Apr 18 12:24:12 greymon kernel: pagefault_out_of_memory: 1309 callbacks suppressed
Apr 18 12:24:12 greymon kernel: Huh VM_FAULT_OOM leaked out to the #PF handler. Retrying PF
Apr 18 12:24:12 greymon kernel: Huh VM_FAULT_OOM leaked out to the #PF handler. Retrying PF
Apr 18 12:24:12 greymon kernel: Huh VM_FAULT_OOM leaked out to the #PF handler. Retrying PF
Apr 18 12:24:12 greymon kernel: Huh VM_FAULT_OOM leaked out to the #PF handler. Retrying PF
Apr 18 12:24:12 greymon kernel: Huh VM_FAULT_OOM leaked out to the #PF handler. Retrying PF
Apr 18 12:24:12 greymon kernel: Huh VM_FAULT_OOM leaked out to the #PF handler. Retrying PF
Apr 18 12:24:12 greymon kernel: Huh VM_FAULT_OOM leaked out to the #PF handler. Retrying PF
Apr 18 12:24:12 greymon kernel: Huh VM_FAULT_OOM leaked out to the #PF handler. Retrying PF
Apr 18 12:24:12 greymon kernel: Huh VM_FAULT_OOM leaked out to the #PF handler. Retrying PF
Apr 18 12:24:12 greymon kernel: Huh VM_FAULT_OOM leaked out to the #PF handler. Retrying PF
Apr 18 12:30:07 greymon root[29265]: ACPI group/action undefined: button/up / UP
Apr 18 12:35:11 greymon root[29717]: ACPI group/action undefined: button/up / UP
Apr 18 12:36:22 greymon root[29835]: ACPI group/action undefined: button/up / UP
Apr 18 12:36:38 greymon kernel: godot.linuxbsd.[29853]: segfault at 1ab000001f9 ip 000001ab000001f9 sp 00007ffd40029f18 error 14 in godot.linuxbsd.template_release.x86_64[55fccb97f000+2a3000] likely on CPU 9 (core 4, socket 0)
Apr 18 12:36:38 greymon kernel: Code: Unable to access opcode bytes at 0x1ab000001cf.

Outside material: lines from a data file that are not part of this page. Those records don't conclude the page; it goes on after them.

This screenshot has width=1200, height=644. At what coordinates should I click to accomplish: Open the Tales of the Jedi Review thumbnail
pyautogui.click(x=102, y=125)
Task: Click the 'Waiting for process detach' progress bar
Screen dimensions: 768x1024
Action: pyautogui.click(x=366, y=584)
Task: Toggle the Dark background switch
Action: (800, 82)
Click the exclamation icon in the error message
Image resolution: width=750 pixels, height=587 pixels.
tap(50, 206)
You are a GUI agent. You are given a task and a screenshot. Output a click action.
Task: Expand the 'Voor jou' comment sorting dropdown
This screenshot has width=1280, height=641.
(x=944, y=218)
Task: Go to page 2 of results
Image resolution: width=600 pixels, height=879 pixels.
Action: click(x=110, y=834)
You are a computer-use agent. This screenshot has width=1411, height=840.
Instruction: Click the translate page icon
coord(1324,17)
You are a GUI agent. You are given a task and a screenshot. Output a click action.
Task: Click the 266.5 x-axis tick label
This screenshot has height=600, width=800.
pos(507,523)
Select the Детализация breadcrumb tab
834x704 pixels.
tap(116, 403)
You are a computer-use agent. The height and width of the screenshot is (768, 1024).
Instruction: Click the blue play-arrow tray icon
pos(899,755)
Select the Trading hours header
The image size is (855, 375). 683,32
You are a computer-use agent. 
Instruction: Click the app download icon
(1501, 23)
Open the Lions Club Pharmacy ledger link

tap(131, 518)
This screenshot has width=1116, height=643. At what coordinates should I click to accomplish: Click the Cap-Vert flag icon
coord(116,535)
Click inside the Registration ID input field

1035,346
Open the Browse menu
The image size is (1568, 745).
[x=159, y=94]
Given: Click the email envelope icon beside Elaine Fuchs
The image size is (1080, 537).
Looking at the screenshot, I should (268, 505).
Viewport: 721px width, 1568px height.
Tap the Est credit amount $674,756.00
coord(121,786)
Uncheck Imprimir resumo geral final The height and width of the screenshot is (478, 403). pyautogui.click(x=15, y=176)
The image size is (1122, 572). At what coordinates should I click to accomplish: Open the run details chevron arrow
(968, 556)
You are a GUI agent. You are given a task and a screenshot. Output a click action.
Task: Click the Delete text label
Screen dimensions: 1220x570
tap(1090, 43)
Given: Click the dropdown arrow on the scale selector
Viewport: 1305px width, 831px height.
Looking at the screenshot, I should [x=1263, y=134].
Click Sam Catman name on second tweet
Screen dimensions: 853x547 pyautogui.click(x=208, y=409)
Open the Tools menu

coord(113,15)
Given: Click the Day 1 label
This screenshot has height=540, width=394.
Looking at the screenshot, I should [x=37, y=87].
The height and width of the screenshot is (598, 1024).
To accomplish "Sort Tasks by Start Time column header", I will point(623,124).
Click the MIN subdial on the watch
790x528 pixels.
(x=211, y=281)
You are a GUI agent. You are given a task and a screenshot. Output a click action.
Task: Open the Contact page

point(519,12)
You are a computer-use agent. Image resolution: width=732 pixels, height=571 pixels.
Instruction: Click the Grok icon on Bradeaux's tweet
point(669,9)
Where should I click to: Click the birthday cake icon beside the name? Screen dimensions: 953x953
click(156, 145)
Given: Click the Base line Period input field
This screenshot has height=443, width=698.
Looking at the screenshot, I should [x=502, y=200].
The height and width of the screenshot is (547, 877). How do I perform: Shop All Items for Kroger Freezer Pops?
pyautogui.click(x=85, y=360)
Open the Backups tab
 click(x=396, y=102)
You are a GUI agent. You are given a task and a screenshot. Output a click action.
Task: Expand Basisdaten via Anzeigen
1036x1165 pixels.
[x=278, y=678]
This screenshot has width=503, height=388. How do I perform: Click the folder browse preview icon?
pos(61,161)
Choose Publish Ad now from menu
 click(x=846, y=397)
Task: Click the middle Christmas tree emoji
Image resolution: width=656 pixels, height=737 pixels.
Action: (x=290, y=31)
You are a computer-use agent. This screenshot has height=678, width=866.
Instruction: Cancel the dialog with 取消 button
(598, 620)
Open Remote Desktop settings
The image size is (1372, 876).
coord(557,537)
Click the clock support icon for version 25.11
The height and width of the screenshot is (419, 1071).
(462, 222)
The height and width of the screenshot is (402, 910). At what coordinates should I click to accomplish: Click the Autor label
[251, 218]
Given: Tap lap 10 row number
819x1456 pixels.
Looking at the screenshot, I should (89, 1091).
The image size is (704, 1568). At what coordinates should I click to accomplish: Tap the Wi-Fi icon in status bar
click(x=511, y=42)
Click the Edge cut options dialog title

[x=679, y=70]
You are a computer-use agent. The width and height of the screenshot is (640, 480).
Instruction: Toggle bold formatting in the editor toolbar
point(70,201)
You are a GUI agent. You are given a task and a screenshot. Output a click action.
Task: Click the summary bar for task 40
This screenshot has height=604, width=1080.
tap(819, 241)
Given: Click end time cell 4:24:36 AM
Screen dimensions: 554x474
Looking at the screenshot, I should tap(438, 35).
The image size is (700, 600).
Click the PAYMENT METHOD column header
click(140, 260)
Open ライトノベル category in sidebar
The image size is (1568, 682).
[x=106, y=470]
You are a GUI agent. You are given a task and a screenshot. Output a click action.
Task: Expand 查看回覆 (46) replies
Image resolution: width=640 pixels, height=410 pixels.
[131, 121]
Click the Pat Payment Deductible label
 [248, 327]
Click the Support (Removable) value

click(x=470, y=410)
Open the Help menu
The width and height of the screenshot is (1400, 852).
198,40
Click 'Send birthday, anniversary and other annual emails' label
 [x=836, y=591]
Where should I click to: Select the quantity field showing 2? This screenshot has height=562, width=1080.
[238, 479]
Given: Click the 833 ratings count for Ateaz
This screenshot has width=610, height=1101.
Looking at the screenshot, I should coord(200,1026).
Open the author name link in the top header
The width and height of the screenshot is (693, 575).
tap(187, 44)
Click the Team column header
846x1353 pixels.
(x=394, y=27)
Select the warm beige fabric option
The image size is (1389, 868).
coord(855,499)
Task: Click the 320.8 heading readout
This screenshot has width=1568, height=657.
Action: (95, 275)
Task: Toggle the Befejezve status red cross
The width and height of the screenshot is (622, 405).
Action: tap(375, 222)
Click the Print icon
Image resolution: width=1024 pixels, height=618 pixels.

Since my RAM usage is normally around 50% and there are no logs mentioning oom-killer, I assume either it was a VRAM allocation failure or godot somehow leaked 32GB within a few minutes. This crash actually seems to be accidentally exploiting CVE-2023-0047, at least in this instance. I guess this is probably a driver bug, but only godot seems to trigger it; I've never had it happen before I started using godot.

darksylinc commented 1 year ago

Hi!

Could you test this version to see if you can still repro the problem? Thanks.